Nicotine gets absorbed into the user’s blood stream and, with time, the individual becomes tolerant and dependent on tobacco. Nicotine is a highly addictive substance and the user soon gets hooked on to it to maintain a sense of well-being.
• Chemicals like nicotine and cyanide, present in cigarettes, are poisonous with a potential to kill in high- enough doses.
• Long-term effects of smoking leads to health problems like cancer, emphysema (breakdown of lung tissue), heart disease, stroke and organ damage. Every cigarette takes about 5- 20 minutes off the person's life.
• Smoking, like cocaine and morphine, is understood to have the ability to make permanent brain changes
• Smokers have a high risk to lose bone density and develop osteoporosis.
• They also tend to be less active as they may suffer from rapid heartbeat, decreased circulation, and shortness of breath.

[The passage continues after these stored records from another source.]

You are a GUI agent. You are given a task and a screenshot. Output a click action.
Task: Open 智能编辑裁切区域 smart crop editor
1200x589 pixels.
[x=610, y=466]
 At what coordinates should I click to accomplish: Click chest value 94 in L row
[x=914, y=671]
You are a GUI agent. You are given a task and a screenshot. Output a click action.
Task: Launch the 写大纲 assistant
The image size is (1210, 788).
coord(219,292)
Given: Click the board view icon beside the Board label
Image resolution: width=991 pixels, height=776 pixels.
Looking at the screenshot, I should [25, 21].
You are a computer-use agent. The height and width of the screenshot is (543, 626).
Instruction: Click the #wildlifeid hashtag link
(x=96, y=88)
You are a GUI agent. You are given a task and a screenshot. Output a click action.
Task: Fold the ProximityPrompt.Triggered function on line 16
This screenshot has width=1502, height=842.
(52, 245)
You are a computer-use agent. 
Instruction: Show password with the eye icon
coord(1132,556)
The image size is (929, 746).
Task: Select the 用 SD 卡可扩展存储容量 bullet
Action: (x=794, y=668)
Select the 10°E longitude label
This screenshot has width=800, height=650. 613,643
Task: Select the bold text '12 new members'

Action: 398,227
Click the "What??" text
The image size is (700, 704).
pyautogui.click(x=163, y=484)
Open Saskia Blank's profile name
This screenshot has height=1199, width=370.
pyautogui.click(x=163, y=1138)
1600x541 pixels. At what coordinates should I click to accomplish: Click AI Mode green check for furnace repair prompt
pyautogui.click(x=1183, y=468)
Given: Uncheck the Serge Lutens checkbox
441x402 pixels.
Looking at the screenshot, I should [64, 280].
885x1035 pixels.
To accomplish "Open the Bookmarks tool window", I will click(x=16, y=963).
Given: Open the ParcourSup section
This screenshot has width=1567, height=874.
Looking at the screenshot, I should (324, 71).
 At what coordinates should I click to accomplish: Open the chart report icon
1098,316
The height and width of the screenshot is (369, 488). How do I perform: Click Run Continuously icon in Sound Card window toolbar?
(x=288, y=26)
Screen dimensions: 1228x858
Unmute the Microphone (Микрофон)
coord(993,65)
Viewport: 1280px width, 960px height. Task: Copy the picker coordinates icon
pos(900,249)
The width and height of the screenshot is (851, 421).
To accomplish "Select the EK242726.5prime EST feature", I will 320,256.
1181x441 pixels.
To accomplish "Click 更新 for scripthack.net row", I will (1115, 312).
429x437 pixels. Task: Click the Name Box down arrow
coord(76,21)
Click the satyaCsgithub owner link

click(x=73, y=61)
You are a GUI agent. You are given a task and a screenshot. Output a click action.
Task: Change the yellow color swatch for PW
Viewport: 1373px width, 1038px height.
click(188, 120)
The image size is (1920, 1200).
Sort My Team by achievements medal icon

• Smoking affects the body's ability to produce collagen, so injuries tend to heal more slowly in smokers.
• An individual who smokes tends to develop wrinkles and yellow teeth.
• Infertility problems and impaired sexual health is common among individuals who smoke.
• Smokers tend to have pale and unhealthy skin due to poor circulation. They tend to have bad breath or halitosis, bad smelling clothes and hair.
• Smokers are more prone to develop illnesses like colds, flu, bronchitis, and pneumonia than nonsmokers.
• People with health conditions, like asthma become more sick if they smoke.
• Tobacco dependence creates a chronic relapsing condition as a result of nicotine addiction and may require medical management. Besides all these health implications smoking is a very expensive habit!
Secondary tobacco smoking is also a health hazard and is capable of causing grave illnesses like cancer, serious respiratory and cardiovascular diseases in both children and adults, often leading to premature death. There is no safe level at which passive smoking can be done and the only method to protect non-smokers is by eliminating smoking.
Therefore several law-enforcing bodies have pitched in an effort to minimize damage by banning smoking in work places and also in public.
There is a lot of information and support available for individuals who want to quit. Some prefer to stop smoking abruptly while others prefer to go slow. As smoking is addictive, some may realize that they could do with a little help from support groups, plenty of which is available. The Internet is abound with enough messages on how to stop smoking.
Recently researchers have developed a pill to help quit smoking. The drug, Champix (Varenicline) targets the nicotinic receptor in a unique way to reduce the intensity of the smoker’s craving and also the severity of the withdrawal symptoms. The drug marketed by Pfizer is expected to do wonders in this area.
There is substantial evidence to demand immediate measures to free the world from the tobacco menace and the sole effective step is by creating 100% smoke-free environments. This can be done, partially, by creating large-scale awareness, especially among the ‘yet-to-be-initiated’ groups. The other method is to activate the ‘long arm’ of the law and to universally ban public smoking. This is to save the passive smokers who are but victims of the ‘folly’ of a few.
The smoke-free path is the way to go for obvious reasons; better health, wealth and looks are enticing incentives! It might be apt to recall the old adage that health, indeed, is true wealth. Resorting to measures that ruin health is akin to bidding farewell to life!